PROBLEM STATEMENT => Please output exactly the lines from the one containing "Task: Click the 2025.11.08 03:00 time label" through the end of the records below, leaving out any pictures.

(Pixel coordinate grounding data)
________

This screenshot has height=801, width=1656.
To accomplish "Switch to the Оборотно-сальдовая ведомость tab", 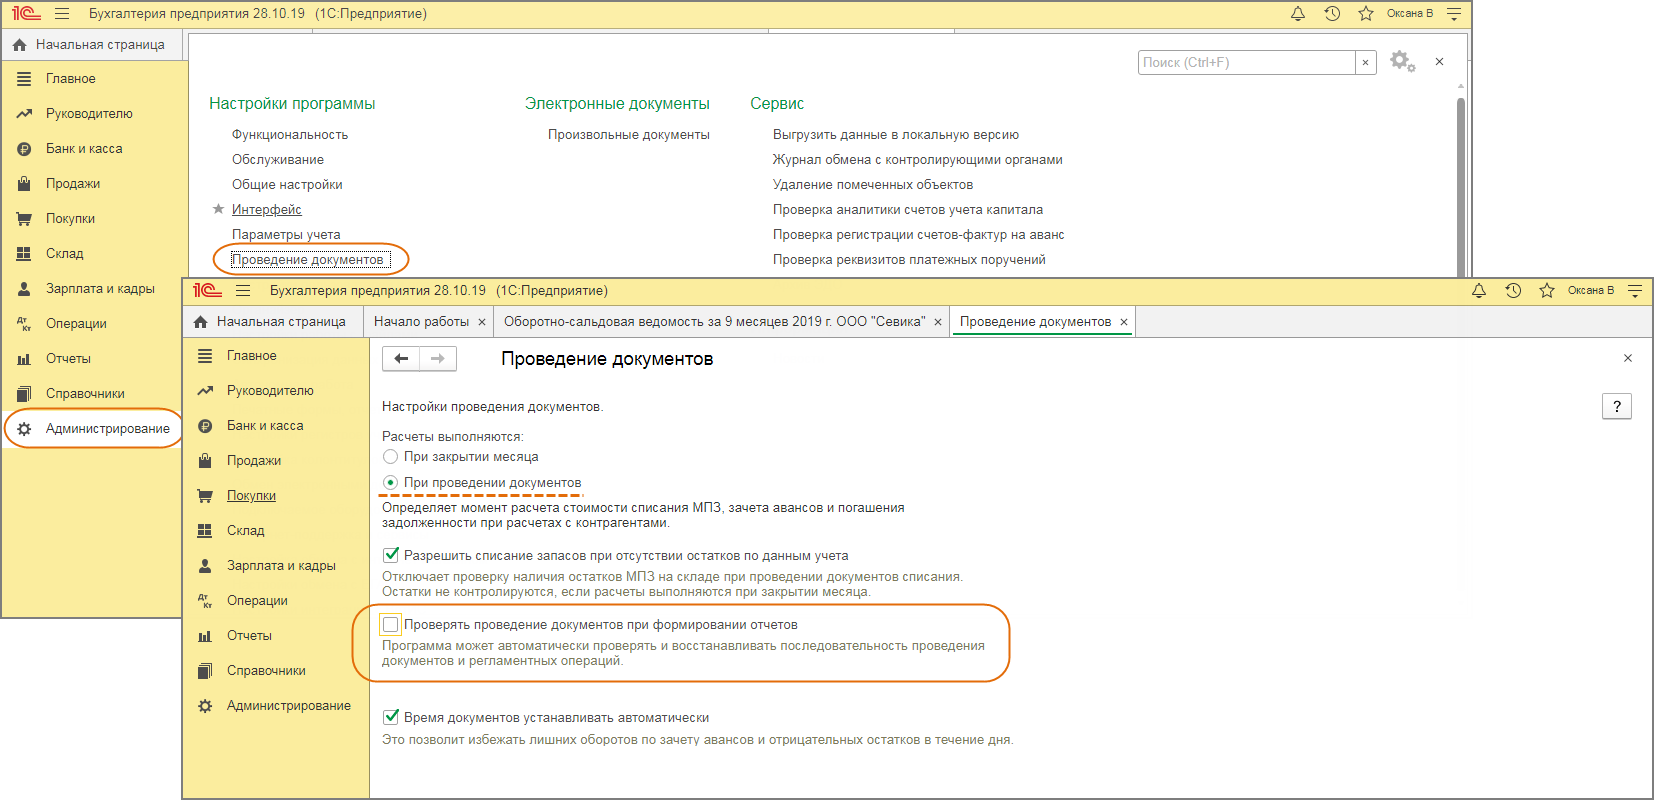I will pyautogui.click(x=714, y=322).
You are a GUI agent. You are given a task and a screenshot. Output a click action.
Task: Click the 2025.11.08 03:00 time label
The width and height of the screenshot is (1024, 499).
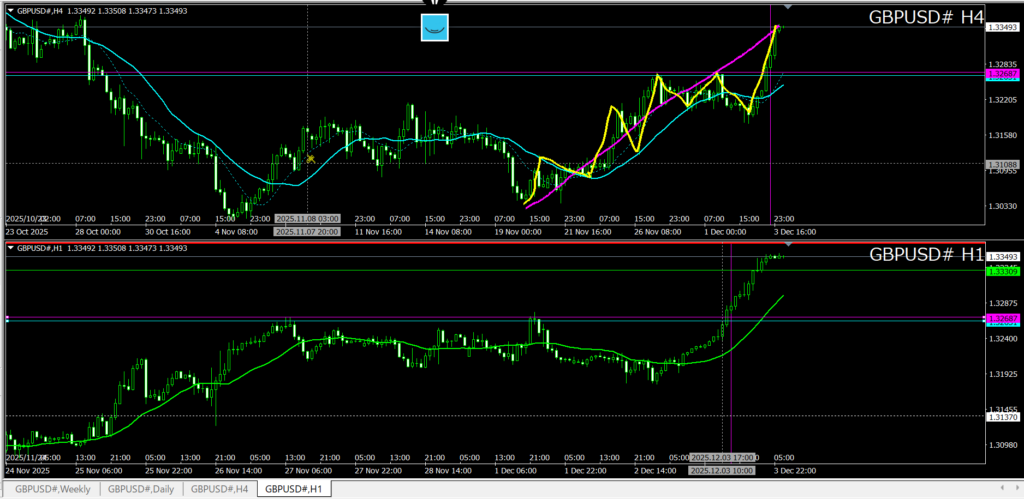(307, 218)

________

ANSWER SPACE =>
Task: Click the 2025.11.08 03:00 time label
The width and height of the screenshot is (1024, 499).
(307, 218)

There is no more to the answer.